1

I would like to read from a huge csv file, assign every row to a vector via spliting values by ",". In the end I aim to have an RDD of Vectors which holds the values. However I get an error after Seq:

type mismatch; found : Unit required: org.apache.spark.mllib.linalg.Vector Error occurred in an application involving default arguments.
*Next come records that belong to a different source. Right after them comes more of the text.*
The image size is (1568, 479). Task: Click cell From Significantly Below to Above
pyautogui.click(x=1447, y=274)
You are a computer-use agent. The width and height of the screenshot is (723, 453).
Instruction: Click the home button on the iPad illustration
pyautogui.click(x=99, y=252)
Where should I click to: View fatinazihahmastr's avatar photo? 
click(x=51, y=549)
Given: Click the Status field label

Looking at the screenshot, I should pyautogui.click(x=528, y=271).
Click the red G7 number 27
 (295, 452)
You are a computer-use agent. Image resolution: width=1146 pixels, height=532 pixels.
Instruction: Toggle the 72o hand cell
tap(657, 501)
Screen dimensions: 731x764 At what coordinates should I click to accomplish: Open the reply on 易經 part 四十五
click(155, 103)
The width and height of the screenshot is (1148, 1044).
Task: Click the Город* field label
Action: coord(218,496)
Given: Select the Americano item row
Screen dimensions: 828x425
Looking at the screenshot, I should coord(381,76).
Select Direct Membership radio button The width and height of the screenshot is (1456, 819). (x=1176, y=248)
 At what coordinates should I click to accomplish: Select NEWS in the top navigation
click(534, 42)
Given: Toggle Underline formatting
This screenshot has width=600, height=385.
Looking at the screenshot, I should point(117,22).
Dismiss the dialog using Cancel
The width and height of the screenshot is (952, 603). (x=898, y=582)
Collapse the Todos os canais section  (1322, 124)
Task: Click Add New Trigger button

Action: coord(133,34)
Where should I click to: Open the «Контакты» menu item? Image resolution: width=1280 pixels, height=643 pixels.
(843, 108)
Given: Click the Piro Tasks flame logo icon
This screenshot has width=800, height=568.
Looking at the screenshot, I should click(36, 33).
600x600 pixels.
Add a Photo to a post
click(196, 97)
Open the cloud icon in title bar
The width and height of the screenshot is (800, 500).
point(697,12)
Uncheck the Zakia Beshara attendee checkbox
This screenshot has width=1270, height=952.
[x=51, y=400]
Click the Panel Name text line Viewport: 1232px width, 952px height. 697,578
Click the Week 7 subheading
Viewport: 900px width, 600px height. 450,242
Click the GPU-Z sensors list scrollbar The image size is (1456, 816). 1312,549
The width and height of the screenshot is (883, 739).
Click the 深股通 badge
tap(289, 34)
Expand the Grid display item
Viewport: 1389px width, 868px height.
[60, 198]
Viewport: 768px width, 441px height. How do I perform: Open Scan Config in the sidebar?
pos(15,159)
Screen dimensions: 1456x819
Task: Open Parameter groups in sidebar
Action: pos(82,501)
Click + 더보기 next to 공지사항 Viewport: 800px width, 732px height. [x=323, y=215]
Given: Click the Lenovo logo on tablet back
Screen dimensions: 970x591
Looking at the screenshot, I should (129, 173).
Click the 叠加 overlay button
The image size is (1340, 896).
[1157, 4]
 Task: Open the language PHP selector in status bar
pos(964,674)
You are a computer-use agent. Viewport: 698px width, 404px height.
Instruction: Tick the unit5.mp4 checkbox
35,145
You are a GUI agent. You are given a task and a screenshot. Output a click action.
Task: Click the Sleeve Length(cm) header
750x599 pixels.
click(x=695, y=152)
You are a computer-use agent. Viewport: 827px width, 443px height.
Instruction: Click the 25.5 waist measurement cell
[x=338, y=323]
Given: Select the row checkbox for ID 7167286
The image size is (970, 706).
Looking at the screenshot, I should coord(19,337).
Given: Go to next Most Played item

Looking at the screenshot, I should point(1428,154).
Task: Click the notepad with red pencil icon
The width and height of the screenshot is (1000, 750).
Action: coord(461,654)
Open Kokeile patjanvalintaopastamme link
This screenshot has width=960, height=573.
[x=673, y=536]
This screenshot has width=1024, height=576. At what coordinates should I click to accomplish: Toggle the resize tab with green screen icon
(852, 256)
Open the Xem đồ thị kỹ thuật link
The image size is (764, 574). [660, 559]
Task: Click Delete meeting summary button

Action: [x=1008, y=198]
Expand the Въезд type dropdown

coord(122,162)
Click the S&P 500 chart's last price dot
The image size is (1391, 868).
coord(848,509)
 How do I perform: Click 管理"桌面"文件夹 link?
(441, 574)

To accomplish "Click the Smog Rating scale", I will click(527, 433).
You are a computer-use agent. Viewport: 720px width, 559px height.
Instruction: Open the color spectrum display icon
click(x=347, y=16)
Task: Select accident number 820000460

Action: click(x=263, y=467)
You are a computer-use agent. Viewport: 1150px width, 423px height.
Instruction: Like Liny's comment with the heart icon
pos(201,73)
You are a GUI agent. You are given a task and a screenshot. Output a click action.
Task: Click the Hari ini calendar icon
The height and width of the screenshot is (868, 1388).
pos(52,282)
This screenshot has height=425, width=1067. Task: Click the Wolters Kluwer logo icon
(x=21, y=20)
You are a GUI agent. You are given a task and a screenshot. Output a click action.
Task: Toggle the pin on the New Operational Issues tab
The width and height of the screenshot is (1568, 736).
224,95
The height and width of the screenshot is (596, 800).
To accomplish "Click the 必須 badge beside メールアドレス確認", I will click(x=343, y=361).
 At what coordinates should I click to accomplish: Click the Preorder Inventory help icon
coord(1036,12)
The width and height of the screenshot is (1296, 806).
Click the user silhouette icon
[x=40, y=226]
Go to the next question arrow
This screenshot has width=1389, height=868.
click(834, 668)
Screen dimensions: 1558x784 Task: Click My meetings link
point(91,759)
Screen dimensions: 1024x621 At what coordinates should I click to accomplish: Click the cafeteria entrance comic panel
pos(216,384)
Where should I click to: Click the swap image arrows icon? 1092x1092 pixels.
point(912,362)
My code is like this so far:

val file = "/data.csv"
val data: RDD[Vector] =sc.parallelize(
  Seq(
    for(line <- Source.fromFile(file).getLines){
      Vectors.dense(line.split (",").map (_.toDouble).distinct)
    }
  )
)
Tolga
  • 116
  • 2
  • 12

1 Answers1

1

You should read it using sparkContext's textFile api as

val file = "/data.csv"
val data = sc.textFile(file).map(line => Vectors.dense(line.split (",").map(_.toDouble).distinct))

And you should get org.apache.spark.rdd.RDD[org.apache.spark.mllib.linalg.Vector]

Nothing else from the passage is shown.